But in terms of removing connections, so many companies look at things like the engagement survey, for instance, as I check the box. So I’ve seen these wonderful, incredible spreadsheets with all these tasks that have to get done. And you get the tasks done. You know, there’s a bulletin board with all this information on it all. Just they do it in an activity based manner. And then when you sit down and you talk to the managers and the employees, and you say, when did you ask them about the feedback they gave you? When did you really get your clarification about what this meant? What they thought might be a good solution? Why they thought this was an issue? No, and you ask a series of questions. And the answer is they don’t have this conversation. And the beauty of doing an engagement survey, for instance, is it gives you direction on what to explore, and the structure for the conversations you should have with your employees. And yet we’re we avoid that. Right. And I mean, I’ll do surveys and the next year, I’ll get it back. And I’ll and question is whether they you know, they participated in a conversation about the results of the survey. And I’m shocked at how low those figures are right? So they’re not happening. And so we use technology as a vehicle to escape those conversations to escape those connections. And that concerns me you see it in business to a lot of the hotel companies are building systems or have built systems where you can now reserve your room, check in, pick your room, go to your room, open up the door, leave checkout without ever talking to someone. Right? There’s two challenges with that. One is you are now losing your distinction between your brand and the other brands out there because everybody now has a room and that’s all you’re really Kenick is a room.
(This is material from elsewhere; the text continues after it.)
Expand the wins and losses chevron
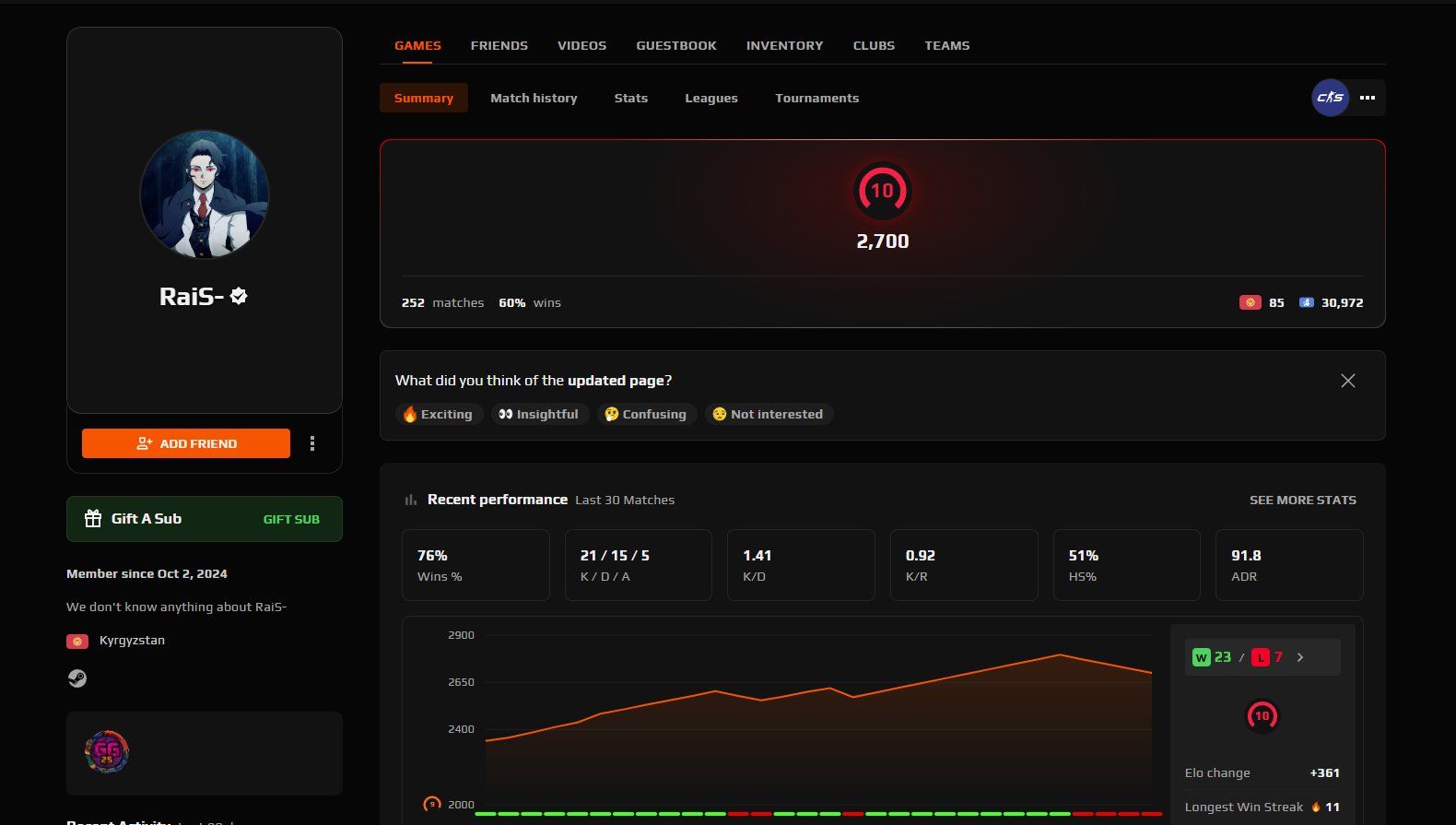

And by the way, you’ve got Airbnb and VRBO and they give you rooms too. So now it’s becoming a cost decision for a person who’s staying somewhere rather than a value decision for someone staying there. That’s that’s one of the challenges a lot of hoteliers are facing. The second problem you face is that When there is a problem, because employees, they’re less staffed. Right? And they are not used to dealing with people, they don’t know how to deal with it. So now I’ll give you a great example. I was at a hotel in New York City, they lay, they rented me a room, I went to my room, everything was fine. That night, I would sleep woke up the next morning, and I had to use the bathroom, right shower, all that good stuff. And there’s no water. So I called downstairs as Oh, yeah, we have construction going on in the mornings. We don’t have water at on the floors for this floor and above. So the first thing goes through my mind is, why didn’t anybody tell me? Why didn’t I if I didn’t get a message, write something. So they didn’t even use technology to let me know. Right? And no one told me when I when I came into hotel. This question is, why would you? Why would you give somebody a room that has no water usage in the mornings? And that’s it, I gotta go to meeting what should I do? And they said, Well, I’ll tell you what, why do you pack up some of your stuff come down to the front desk. So here I am disheveled, right, I’ve got to, I mean, this is a mess. I’ve got to go to the front desk, to get a key to a room on the lower floors that have water. So then it prompts me to think why didn’t I get a room on the lower floor when you might? And so when I try and talk to them about it, the response I got was, I don’t know. That’s just what that’s what happened. Right? You know, they don’t even know how to handle a conversation about a problem. So as a guest, you’re walking away, kind of ticked off and angry and frustrated, because not only do you have a problem, but they can’t even help you resolve it, because they don’t have practice dealing with issues anymore. Now, think about what happened over COVID. You think they were fully staffed?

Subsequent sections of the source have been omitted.